### INSTRUCTIONS TO FOLLOW
The lines to copy from the listing below are those that contain the string "computer".

::: INFORMATION GIVEN

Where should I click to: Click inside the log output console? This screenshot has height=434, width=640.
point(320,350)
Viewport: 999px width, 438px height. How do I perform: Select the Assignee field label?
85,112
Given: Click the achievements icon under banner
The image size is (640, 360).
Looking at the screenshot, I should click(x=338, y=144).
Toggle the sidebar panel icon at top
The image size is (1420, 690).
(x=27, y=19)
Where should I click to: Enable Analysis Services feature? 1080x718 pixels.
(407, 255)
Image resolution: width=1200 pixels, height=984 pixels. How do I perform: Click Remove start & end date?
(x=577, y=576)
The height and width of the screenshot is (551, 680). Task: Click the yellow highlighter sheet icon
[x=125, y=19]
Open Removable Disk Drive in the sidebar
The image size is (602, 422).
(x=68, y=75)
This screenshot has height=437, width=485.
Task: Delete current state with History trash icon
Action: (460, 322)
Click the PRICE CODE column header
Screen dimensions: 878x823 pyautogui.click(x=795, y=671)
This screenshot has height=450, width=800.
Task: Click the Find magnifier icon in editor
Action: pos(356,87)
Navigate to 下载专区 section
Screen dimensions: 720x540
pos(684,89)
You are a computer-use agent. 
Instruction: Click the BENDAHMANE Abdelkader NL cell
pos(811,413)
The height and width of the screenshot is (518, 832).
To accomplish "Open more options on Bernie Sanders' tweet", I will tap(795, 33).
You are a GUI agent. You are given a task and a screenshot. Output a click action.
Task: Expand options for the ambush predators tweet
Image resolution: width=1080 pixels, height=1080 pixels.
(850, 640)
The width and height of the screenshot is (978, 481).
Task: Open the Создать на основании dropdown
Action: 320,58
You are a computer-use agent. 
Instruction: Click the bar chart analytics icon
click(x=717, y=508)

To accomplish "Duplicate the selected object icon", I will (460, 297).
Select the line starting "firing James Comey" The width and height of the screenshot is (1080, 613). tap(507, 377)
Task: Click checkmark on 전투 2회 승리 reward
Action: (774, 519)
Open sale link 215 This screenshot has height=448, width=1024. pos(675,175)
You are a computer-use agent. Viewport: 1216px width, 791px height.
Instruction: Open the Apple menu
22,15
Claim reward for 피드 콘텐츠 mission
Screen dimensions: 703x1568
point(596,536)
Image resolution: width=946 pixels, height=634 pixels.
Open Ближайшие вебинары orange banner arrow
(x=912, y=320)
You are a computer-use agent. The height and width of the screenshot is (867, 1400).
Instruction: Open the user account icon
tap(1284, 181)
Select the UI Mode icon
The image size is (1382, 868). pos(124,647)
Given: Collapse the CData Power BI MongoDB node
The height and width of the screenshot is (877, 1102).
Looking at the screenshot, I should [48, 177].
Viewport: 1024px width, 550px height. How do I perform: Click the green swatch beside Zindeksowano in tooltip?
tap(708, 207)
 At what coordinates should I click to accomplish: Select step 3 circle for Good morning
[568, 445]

::::::

### RESPONSE AREA
You are a computer-use agent. 
You are a computer-use agent. 
You are a computer-use agent. Viewport: 1216px width, 791px height.
You are a computer-use agent. The height and width of the screenshot is (867, 1400).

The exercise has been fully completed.